Your task: Reproduce the data verbatim from the line with "The width and" to the line with "Toggle the preview", both included, and nothing else.

Data provided:
** START **

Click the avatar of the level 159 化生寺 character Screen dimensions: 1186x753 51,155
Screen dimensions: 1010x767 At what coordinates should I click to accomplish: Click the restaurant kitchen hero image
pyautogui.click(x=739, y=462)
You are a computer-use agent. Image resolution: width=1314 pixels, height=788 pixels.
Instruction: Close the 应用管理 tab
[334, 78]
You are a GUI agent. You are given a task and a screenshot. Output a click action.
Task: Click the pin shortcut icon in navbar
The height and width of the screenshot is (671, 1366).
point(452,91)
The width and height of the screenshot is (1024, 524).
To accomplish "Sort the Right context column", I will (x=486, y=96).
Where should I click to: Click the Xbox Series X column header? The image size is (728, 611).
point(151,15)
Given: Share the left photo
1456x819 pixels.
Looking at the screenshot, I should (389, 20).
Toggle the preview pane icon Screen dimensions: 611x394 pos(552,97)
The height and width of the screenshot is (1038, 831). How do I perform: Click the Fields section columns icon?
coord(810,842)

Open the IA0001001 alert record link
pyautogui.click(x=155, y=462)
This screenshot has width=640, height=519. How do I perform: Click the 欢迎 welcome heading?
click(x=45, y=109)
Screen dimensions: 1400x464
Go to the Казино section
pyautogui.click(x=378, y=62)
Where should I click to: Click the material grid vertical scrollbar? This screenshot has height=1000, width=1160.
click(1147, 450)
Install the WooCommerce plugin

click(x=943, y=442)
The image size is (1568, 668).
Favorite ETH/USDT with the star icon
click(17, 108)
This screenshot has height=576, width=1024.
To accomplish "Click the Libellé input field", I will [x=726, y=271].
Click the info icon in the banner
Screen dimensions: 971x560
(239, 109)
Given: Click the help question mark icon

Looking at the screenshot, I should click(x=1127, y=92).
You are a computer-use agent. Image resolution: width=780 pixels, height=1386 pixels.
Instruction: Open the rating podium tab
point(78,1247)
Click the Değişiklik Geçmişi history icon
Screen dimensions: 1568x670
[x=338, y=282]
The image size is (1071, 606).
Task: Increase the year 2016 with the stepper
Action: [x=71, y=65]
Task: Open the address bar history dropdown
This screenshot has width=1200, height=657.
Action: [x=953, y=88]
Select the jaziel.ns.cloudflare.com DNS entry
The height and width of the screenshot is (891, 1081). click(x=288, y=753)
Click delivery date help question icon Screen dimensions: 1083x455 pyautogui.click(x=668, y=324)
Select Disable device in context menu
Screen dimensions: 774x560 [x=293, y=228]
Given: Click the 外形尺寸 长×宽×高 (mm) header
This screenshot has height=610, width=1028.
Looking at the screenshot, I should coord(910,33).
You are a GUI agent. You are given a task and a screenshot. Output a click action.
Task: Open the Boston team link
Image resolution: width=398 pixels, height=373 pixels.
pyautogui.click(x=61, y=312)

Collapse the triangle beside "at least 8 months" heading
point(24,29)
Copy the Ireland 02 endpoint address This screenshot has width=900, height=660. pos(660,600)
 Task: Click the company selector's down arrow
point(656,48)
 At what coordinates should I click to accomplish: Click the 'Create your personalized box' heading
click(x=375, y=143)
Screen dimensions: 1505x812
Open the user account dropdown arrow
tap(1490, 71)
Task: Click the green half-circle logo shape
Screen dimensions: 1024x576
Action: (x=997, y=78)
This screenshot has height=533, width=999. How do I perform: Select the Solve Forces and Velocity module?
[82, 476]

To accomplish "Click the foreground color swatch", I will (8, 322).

** END **

Written solution:
The width and height of the screenshot is (1024, 524).
To accomplish "Sort the Right context column", I will (x=486, y=96).
Where should I click to: Click the Xbox Series X column header? The image size is (728, 611).
point(151,15)
Given: Share the left photo
1456x819 pixels.
Looking at the screenshot, I should (389, 20).
Toggle the preview pane icon Screen dimensions: 611x394 pos(552,97)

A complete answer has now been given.